WORK TO COMPLETE — Please tally how many lines of the listing below contain the string "panel", with case counting, and reply with only that number.

LISTED ENTRIES —

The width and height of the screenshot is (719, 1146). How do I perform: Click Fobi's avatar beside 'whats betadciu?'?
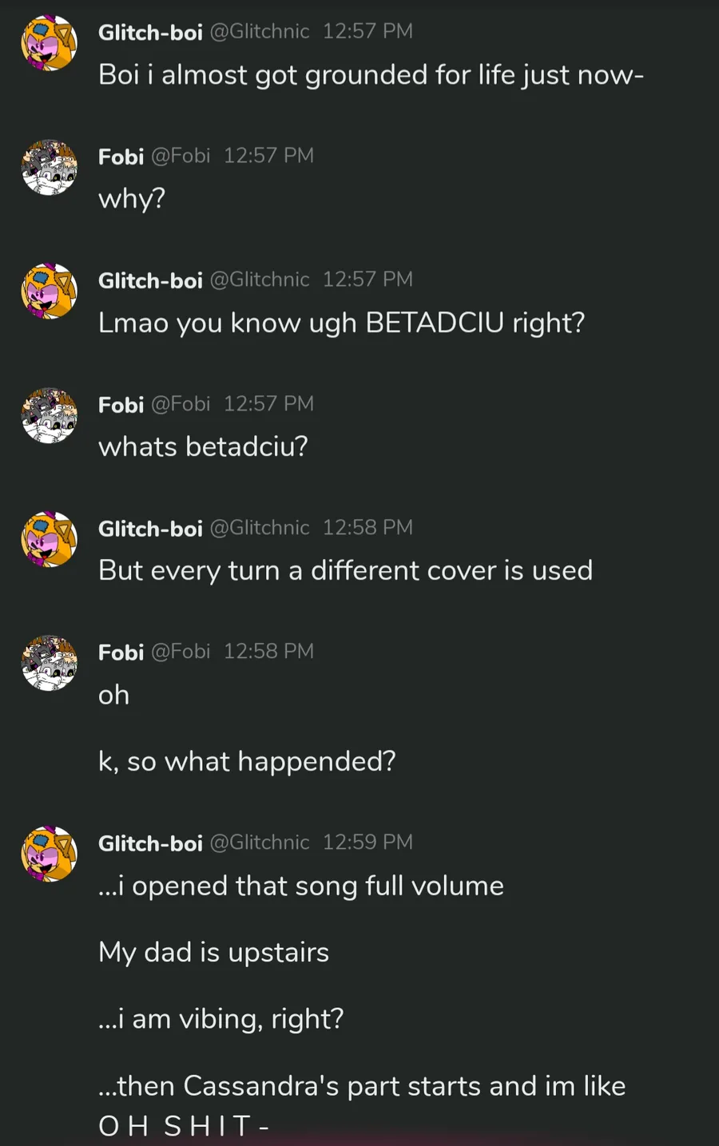[x=49, y=416]
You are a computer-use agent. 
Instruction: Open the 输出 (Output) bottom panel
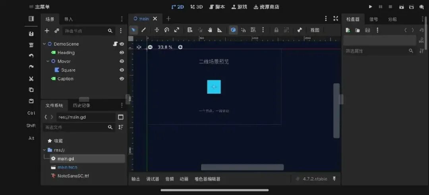point(136,179)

RESULT BELOW — 1